▸ **Stored items**
○ ○ ○ ○ ○ ○ ○

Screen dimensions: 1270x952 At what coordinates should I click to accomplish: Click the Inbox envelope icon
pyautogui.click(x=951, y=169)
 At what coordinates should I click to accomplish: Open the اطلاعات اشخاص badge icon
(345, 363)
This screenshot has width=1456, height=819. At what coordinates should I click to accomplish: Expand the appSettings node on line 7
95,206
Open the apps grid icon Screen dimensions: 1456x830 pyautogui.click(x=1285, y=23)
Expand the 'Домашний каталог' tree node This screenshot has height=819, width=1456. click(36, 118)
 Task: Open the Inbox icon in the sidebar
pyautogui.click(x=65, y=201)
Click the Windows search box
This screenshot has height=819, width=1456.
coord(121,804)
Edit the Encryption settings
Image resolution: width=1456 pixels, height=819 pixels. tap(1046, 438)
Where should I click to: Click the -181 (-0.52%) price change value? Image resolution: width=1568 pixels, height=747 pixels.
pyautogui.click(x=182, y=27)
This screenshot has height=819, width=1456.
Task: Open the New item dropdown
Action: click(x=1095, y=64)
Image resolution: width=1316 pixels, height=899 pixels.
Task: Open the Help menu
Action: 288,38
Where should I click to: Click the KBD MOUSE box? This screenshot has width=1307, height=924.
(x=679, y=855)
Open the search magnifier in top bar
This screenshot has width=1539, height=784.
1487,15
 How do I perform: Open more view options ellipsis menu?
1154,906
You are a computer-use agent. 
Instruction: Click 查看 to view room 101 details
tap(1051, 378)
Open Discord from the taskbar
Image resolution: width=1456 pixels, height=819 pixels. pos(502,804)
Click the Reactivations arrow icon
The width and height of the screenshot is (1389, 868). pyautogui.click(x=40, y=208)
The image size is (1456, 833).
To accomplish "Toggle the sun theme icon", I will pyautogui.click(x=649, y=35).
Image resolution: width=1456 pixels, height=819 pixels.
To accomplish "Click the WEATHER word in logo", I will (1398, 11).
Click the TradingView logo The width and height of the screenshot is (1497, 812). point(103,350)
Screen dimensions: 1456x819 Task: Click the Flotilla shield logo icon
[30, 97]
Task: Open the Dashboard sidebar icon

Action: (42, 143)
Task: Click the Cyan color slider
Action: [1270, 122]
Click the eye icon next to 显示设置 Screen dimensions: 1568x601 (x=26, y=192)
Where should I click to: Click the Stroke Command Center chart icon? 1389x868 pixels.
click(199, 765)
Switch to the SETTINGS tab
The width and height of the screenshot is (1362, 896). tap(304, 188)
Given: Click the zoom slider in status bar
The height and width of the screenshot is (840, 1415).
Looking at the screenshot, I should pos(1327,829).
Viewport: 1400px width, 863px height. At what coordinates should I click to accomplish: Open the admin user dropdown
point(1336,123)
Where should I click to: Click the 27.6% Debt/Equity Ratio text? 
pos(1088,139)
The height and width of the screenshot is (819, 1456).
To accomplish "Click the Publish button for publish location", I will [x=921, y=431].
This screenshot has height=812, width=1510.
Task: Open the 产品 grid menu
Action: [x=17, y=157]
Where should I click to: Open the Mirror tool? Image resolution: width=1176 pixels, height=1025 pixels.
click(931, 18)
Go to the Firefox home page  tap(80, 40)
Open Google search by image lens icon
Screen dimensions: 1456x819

○ ○ ○ ○ ○ ○ ○

▸ **Activity**
The response should consist of all the entries, transcribed exactly.

▸ **Written solution**
Screen dimensions: 1270x952 At what coordinates should I click to accomplish: Click the Inbox envelope icon
pyautogui.click(x=951, y=169)
 At what coordinates should I click to accomplish: Open the اطلاعات اشخاص badge icon
(345, 363)
This screenshot has width=1456, height=819. At what coordinates should I click to accomplish: Expand the appSettings node on line 7
95,206
Open the apps grid icon Screen dimensions: 1456x830 pyautogui.click(x=1285, y=23)
Expand the 'Домашний каталог' tree node This screenshot has height=819, width=1456. click(36, 118)
 Task: Open the Inbox icon in the sidebar
pyautogui.click(x=65, y=201)
Click the Windows search box
This screenshot has height=819, width=1456.
coord(121,804)
Edit the Encryption settings
Image resolution: width=1456 pixels, height=819 pixels. tap(1046, 438)
Where should I click to: Click the -181 (-0.52%) price change value? Image resolution: width=1568 pixels, height=747 pixels.
pyautogui.click(x=182, y=27)
This screenshot has height=819, width=1456.
Task: Open the New item dropdown
Action: click(x=1095, y=64)
Image resolution: width=1316 pixels, height=899 pixels.
Task: Open the Help menu
Action: 288,38
Where should I click to: Click the KBD MOUSE box? This screenshot has width=1307, height=924.
(x=679, y=855)
Open the search magnifier in top bar
This screenshot has width=1539, height=784.
1487,15
 How do I perform: Open more view options ellipsis menu?
1154,906
You are a computer-use agent. 
Instruction: Click 查看 to view room 101 details
tap(1051, 378)
Open Discord from the taskbar
Image resolution: width=1456 pixels, height=819 pixels. pos(502,804)
Click the Reactivations arrow icon
The width and height of the screenshot is (1389, 868). pyautogui.click(x=40, y=208)
The image size is (1456, 833).
To accomplish "Toggle the sun theme icon", I will pyautogui.click(x=649, y=35).
Image resolution: width=1456 pixels, height=819 pixels.
To accomplish "Click the WEATHER word in logo", I will (1398, 11).
Click the TradingView logo The width and height of the screenshot is (1497, 812). point(103,350)
Screen dimensions: 1456x819 Task: Click the Flotilla shield logo icon
[30, 97]
Task: Open the Dashboard sidebar icon

Action: (42, 143)
Task: Click the Cyan color slider
Action: [1270, 122]
Click the eye icon next to 显示设置 Screen dimensions: 1568x601 (x=26, y=192)
Where should I click to: Click the Stroke Command Center chart icon? 1389x868 pixels.
click(199, 765)
Switch to the SETTINGS tab
The width and height of the screenshot is (1362, 896). tap(304, 188)
Given: Click the zoom slider in status bar
The height and width of the screenshot is (840, 1415).
Looking at the screenshot, I should pos(1327,829).
Viewport: 1400px width, 863px height. At what coordinates should I click to accomplish: Open the admin user dropdown
point(1336,123)
Where should I click to: Click the 27.6% Debt/Equity Ratio text? 
pos(1088,139)
The height and width of the screenshot is (819, 1456).
To accomplish "Click the Publish button for publish location", I will [x=921, y=431].
This screenshot has height=812, width=1510.
Task: Open the 产品 grid menu
Action: [x=17, y=157]
Where should I click to: Open the Mirror tool? Image resolution: width=1176 pixels, height=1025 pixels.
click(931, 18)
Go to the Firefox home page  tap(80, 40)
Open Google search by image lens icon
Screen dimensions: 1456x819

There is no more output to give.